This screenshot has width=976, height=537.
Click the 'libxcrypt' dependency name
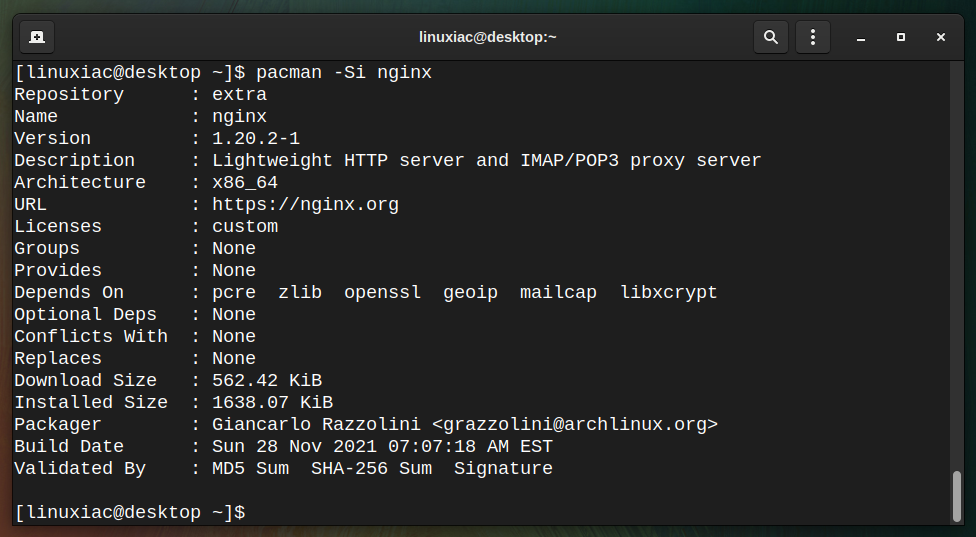coord(669,292)
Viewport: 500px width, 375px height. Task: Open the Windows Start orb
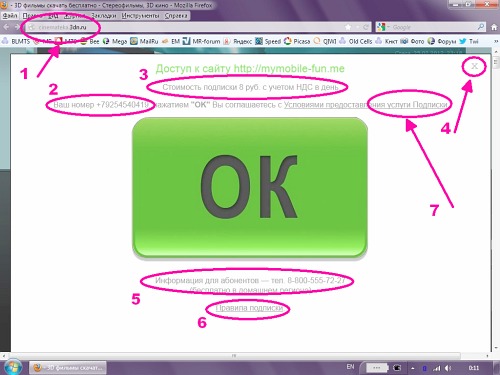(x=13, y=367)
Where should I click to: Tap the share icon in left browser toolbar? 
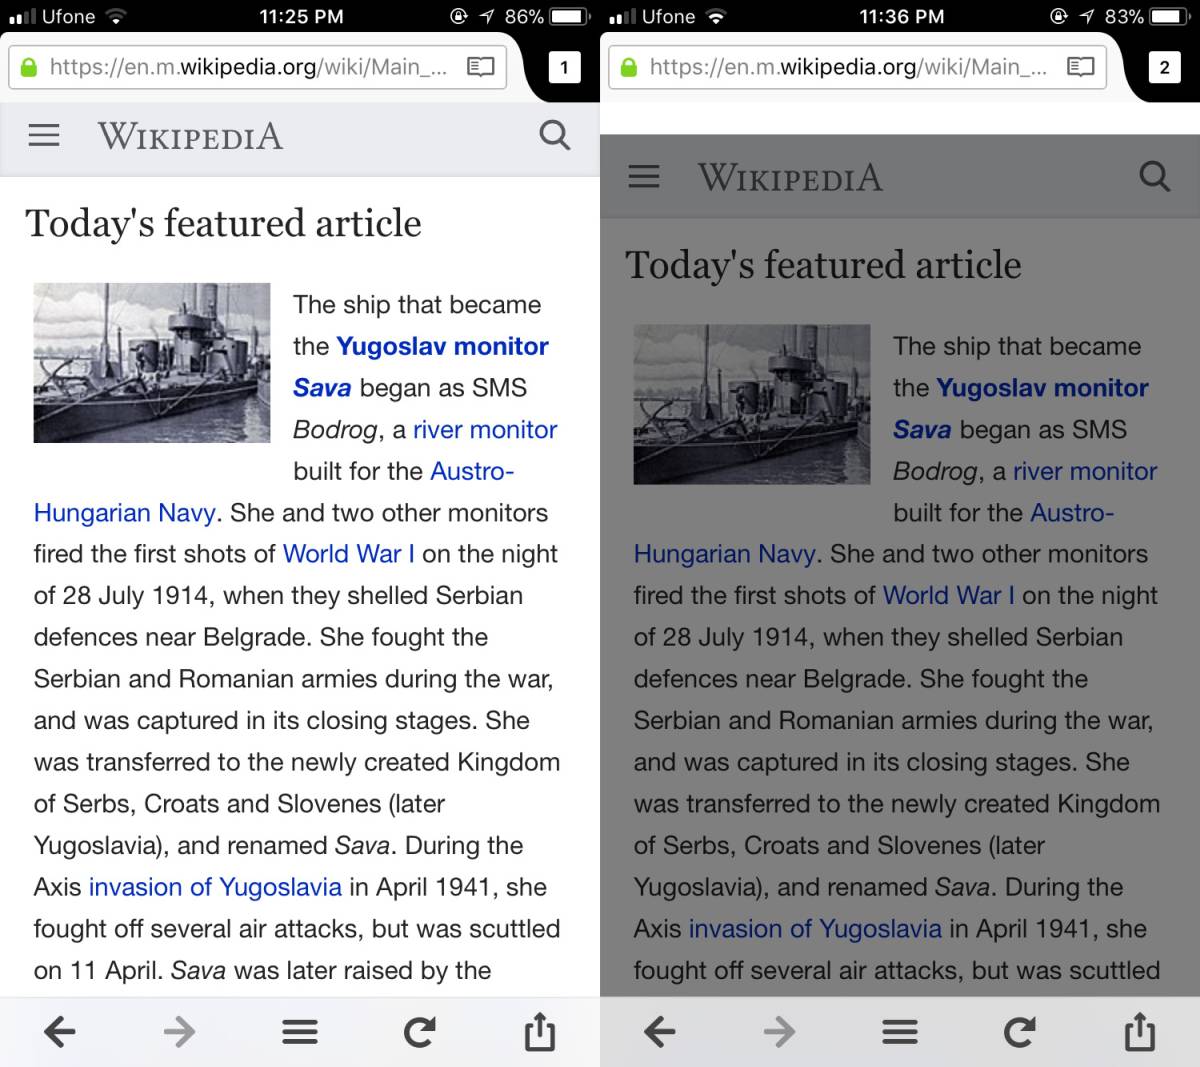pyautogui.click(x=540, y=1031)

● What is being asked:
Output the lines above in full and exactly. Leave out every picture.

● Answer to the exercise:
This screenshot has width=976, height=537.
Click the 'libxcrypt' dependency name
coord(669,292)
Viewport: 500px width, 375px height. Task: Open the Windows Start orb
(x=13, y=367)
Where should I click to: Tap the share icon in left browser toolbar? 
pyautogui.click(x=540, y=1031)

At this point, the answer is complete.